But especially GRE scores.
"GRE scores are profoundly and strongly correlated with both gender and ethnicity," Stassun says, "such that white and Asian students score on average approximately 200 points higher than African-American students." And even among the best, he adds, "Ethnicity makes a huge difference, and there's almost a 100-point difference between men and women."
Schools aren't supposed to use hard cutoffs, but Stassun and a colleague analyzed some of the country's top science and engineering undergrads (minimum A-minus average), and when they filtered out all those scoring below 700 on the GRE they were left with about 20 percent women and 5 percent blacks — almost a perfect mirror of actual enrollments. ("You can basically entirely explain the makeup of our graduate programs based on GRE scores," Stassun says.)
Which wouldn't be a problem if the old narrative was true — that only the best and brightest get accepted. But Stassun points to a 2008 Council of Graduate Schools study, which found that Ph.D. programs in science graduate only about 50 percent of the students they admit. "If we were running a business," Stassun says, "you would declare the business model completely broken."

* SHORT PROBLEM 1 *
List every percentage figure given in the passage on GRE scores.
* SHORT PROBLEM 2 *
In the records, take the lines starting with the line containing "Screen dimensions: 283x128" and going on through the line containing "Action: click(331, 295)", and write them out again with "accomplish" changed to "complete" and nothing else altered.

Entries on target coordinates:
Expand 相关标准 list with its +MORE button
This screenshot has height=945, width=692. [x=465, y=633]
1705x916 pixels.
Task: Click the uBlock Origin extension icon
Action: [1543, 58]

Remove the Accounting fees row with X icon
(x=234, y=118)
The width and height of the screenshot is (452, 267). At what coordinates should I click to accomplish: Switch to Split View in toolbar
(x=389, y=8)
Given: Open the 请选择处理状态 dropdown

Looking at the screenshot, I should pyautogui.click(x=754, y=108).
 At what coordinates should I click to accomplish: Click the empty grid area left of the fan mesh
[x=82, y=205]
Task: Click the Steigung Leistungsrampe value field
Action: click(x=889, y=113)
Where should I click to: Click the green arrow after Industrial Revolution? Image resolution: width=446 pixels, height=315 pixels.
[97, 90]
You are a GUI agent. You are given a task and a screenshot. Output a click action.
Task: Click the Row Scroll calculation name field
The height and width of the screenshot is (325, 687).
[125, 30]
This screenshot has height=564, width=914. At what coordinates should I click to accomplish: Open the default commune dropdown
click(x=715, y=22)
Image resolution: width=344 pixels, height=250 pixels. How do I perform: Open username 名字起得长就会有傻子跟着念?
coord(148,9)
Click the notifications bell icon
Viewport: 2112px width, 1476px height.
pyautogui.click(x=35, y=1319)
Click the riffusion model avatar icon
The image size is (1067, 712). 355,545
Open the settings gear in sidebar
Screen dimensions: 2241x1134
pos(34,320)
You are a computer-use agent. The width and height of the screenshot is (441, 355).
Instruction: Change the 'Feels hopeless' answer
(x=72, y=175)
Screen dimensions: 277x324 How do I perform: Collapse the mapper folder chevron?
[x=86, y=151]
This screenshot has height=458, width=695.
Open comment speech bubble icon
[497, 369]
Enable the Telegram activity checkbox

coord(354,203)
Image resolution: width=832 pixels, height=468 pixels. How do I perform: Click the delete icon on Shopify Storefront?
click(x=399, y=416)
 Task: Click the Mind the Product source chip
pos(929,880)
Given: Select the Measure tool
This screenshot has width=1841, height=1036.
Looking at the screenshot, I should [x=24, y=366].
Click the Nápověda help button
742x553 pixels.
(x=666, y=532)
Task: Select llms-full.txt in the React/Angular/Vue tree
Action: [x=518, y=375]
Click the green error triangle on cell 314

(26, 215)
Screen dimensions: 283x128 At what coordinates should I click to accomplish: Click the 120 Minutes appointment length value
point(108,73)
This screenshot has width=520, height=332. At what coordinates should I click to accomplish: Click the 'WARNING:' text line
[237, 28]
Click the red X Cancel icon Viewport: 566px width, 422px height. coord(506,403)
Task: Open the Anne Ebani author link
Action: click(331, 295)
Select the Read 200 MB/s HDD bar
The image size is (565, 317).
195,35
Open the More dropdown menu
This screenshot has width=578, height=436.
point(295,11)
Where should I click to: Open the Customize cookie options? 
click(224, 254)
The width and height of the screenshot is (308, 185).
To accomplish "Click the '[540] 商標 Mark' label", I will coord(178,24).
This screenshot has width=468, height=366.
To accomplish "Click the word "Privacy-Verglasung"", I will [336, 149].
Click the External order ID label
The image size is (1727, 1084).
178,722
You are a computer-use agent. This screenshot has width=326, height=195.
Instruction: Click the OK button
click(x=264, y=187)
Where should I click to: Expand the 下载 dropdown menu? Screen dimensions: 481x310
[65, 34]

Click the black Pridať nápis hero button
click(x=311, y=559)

* EXERCISE ANSWER 1 *
20 percent, 5 percent, 50 percent

* EXERCISE ANSWER 2 *
Screen dimensions: 283x128 At what coordinates should I click to complete: Click the 120 Minutes appointment length value
point(108,73)
This screenshot has width=520, height=332. At what coordinates should I click to complete: Click the 'WARNING:' text line
[237, 28]
Click the red X Cancel icon Viewport: 566px width, 422px height. coord(506,403)
Task: Open the Anne Ebani author link
Action: click(331, 295)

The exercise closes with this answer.